MATERIAL SHOWN:
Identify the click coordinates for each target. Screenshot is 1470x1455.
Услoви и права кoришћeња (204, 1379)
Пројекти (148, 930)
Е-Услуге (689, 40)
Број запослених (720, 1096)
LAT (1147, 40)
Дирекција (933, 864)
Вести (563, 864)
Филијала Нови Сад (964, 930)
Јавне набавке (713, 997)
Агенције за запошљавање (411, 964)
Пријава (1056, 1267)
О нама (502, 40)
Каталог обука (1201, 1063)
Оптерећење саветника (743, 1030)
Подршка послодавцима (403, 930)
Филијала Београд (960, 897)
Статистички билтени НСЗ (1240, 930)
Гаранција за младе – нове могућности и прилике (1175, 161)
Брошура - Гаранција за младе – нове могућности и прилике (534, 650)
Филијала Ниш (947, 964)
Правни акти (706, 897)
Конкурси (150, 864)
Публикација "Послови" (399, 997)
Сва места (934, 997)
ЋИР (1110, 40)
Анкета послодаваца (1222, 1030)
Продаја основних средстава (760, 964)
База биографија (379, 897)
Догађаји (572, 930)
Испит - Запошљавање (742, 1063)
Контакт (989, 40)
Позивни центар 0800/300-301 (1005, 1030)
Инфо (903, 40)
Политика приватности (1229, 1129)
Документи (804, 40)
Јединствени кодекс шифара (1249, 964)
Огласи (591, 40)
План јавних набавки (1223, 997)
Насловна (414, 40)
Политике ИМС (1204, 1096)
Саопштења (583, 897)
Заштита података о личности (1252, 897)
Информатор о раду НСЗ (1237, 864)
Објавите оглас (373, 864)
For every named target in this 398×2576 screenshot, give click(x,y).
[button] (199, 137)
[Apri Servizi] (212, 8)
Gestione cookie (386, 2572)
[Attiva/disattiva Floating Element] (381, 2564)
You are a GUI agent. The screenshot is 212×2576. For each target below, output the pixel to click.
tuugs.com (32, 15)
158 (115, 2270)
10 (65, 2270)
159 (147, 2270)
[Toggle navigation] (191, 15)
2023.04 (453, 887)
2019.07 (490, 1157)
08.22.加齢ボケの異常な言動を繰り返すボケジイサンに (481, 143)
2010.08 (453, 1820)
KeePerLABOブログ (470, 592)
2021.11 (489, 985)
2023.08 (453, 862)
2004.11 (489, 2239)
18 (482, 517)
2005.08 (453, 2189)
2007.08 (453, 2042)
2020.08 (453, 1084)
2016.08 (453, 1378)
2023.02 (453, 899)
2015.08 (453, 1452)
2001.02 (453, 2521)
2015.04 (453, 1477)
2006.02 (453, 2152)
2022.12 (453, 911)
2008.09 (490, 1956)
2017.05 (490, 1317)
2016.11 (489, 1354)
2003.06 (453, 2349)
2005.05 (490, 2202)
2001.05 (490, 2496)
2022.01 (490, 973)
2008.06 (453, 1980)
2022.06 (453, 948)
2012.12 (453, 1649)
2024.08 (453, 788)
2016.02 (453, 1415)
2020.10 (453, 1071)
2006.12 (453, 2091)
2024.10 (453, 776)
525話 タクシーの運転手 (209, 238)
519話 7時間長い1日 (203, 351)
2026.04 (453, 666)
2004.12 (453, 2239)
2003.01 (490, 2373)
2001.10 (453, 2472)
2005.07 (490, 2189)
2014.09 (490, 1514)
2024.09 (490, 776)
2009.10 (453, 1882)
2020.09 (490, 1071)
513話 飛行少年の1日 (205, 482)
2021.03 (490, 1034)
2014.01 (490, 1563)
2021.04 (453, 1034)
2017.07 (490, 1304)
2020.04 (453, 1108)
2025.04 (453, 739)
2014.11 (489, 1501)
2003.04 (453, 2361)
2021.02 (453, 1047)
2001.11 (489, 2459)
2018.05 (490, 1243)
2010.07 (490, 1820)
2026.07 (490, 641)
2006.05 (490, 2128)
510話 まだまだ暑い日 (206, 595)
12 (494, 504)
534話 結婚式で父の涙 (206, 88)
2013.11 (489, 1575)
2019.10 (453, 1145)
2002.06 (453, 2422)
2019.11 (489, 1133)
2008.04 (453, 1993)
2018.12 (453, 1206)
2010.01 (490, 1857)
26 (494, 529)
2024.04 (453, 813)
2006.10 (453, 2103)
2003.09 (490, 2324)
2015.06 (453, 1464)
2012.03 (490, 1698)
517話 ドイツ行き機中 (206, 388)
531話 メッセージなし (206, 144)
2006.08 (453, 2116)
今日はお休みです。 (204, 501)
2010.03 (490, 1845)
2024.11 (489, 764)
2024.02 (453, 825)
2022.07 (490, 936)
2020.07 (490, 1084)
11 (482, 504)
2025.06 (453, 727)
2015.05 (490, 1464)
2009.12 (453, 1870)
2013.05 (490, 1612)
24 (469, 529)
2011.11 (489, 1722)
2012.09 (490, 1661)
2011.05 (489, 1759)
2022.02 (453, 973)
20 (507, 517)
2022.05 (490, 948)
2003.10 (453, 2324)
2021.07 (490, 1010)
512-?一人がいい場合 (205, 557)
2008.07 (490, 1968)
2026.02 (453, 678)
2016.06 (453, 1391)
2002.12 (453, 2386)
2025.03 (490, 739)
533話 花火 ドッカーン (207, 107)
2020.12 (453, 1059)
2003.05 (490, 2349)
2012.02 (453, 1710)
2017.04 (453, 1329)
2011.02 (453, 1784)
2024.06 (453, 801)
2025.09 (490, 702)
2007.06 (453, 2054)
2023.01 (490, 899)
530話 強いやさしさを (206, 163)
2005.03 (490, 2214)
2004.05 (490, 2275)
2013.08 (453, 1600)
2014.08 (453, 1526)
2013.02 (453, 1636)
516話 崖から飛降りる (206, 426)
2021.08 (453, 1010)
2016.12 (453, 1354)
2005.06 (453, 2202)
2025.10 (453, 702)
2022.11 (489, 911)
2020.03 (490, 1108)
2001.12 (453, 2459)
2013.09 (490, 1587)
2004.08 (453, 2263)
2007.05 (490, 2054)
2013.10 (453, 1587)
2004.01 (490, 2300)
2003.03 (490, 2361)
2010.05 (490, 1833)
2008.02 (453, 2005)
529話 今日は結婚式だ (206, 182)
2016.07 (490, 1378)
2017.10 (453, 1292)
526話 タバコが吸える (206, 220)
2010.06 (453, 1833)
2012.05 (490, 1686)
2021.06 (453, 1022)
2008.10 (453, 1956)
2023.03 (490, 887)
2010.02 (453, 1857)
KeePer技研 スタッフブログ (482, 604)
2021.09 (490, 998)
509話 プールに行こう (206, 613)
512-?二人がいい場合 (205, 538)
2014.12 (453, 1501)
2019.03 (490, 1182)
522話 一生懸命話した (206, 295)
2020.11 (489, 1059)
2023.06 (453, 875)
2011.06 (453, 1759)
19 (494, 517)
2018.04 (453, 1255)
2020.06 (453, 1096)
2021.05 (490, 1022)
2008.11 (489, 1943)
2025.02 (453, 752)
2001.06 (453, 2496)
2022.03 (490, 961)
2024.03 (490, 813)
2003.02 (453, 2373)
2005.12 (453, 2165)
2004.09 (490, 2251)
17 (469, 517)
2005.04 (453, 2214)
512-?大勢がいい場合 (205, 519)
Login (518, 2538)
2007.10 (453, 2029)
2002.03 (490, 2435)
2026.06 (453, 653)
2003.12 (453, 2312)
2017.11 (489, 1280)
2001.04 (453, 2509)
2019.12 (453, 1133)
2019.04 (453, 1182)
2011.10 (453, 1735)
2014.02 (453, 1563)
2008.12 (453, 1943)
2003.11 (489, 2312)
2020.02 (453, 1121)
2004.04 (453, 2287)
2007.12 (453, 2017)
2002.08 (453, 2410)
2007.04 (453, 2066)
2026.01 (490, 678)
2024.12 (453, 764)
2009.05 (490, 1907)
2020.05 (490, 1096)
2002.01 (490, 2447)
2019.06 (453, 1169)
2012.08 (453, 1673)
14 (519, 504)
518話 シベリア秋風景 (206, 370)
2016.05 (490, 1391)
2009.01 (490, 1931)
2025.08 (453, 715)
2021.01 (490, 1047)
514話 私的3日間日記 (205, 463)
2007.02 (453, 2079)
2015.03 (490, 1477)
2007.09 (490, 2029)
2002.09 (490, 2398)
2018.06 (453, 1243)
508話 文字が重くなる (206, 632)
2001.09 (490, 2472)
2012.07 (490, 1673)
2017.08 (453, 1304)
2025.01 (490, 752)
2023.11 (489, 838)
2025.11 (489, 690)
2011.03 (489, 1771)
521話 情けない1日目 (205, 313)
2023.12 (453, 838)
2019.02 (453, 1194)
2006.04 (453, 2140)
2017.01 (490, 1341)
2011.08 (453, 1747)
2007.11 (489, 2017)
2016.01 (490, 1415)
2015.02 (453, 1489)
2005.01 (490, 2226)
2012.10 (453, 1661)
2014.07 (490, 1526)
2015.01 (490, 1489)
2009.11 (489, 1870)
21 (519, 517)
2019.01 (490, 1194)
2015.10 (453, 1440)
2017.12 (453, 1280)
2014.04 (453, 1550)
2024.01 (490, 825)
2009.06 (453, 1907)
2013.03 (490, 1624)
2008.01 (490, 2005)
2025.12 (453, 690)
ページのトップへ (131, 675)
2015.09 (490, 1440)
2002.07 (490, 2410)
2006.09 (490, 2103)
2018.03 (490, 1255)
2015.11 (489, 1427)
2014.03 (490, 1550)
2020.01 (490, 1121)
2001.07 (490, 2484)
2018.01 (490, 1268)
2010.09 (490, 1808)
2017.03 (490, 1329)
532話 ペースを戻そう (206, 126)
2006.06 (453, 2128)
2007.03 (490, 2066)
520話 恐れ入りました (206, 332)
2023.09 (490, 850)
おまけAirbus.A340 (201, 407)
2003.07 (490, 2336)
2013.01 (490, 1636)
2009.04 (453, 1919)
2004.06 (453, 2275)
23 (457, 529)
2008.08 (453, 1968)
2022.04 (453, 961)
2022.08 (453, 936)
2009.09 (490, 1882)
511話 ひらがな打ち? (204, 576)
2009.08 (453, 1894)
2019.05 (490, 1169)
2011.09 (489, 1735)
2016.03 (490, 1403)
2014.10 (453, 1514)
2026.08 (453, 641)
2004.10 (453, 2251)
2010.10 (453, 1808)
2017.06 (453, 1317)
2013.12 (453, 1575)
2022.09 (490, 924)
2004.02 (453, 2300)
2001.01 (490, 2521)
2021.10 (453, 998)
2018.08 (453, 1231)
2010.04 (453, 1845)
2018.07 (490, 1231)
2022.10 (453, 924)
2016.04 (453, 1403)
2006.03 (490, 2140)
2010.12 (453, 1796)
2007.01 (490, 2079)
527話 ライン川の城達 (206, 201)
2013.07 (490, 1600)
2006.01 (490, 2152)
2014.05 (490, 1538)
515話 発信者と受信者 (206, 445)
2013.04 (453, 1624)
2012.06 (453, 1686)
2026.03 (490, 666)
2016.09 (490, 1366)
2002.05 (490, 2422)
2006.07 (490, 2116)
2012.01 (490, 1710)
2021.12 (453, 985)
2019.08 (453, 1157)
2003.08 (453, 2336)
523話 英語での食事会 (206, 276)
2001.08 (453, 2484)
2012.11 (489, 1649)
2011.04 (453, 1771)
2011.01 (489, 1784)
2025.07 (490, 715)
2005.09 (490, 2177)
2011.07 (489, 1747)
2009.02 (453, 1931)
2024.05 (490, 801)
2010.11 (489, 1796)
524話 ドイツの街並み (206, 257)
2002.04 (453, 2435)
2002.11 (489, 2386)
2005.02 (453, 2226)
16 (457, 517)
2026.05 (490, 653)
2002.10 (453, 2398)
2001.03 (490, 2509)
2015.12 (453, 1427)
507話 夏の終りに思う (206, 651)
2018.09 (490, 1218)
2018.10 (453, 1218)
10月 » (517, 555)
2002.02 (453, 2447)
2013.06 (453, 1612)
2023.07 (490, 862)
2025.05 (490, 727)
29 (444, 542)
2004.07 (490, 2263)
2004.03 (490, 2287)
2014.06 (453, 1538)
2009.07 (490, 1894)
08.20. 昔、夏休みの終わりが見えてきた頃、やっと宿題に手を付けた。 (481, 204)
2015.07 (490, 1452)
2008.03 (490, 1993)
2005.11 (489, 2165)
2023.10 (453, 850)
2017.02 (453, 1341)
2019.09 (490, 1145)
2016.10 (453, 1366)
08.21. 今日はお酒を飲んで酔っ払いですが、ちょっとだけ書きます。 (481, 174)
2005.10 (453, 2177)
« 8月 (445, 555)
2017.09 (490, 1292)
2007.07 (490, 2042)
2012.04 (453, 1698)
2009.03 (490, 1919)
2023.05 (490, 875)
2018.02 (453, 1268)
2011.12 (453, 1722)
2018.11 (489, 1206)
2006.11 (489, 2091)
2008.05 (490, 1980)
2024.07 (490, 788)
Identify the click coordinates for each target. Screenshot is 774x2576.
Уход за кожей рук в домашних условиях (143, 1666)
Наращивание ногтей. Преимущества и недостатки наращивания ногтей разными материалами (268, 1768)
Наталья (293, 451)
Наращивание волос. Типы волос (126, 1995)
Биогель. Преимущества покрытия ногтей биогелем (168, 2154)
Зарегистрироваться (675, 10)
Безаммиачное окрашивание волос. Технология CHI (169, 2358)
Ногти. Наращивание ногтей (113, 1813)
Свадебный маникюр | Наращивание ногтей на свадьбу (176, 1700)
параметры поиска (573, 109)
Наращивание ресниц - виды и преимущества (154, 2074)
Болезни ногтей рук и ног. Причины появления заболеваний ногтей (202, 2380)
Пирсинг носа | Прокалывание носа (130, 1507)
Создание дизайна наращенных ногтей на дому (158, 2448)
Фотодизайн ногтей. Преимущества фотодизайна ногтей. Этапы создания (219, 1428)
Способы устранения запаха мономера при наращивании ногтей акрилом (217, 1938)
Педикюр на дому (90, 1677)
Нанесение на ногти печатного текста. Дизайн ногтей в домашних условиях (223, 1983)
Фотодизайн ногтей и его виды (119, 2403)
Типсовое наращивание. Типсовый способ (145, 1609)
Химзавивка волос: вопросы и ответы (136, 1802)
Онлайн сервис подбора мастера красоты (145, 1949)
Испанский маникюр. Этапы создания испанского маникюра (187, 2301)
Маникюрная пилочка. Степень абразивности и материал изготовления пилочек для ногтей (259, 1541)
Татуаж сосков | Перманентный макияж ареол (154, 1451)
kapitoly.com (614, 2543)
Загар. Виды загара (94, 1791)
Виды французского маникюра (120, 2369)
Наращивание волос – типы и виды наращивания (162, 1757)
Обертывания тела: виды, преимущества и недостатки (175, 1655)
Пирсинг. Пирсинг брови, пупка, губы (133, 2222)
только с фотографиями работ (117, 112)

EXERCISE:
Repeat word for word every line from the start of the entries to the line holding "Филијала Београд (960, 897)", inclusive, and nothing else.

RESPONSE TO THE TASK:
Identify the click coordinates for each target. Screenshot is 1470x1455.
Услoви и права кoришћeња (204, 1379)
Пројекти (148, 930)
Е-Услуге (689, 40)
Број запослених (720, 1096)
LAT (1147, 40)
Дирекција (933, 864)
Вести (563, 864)
Филијала Нови Сад (964, 930)
Јавне набавке (713, 997)
Агенције за запошљавање (411, 964)
Пријава (1056, 1267)
О нама (502, 40)
Каталог обука (1201, 1063)
Оптерећење саветника (743, 1030)
Подршка послодавцима (403, 930)
Филијала Београд (960, 897)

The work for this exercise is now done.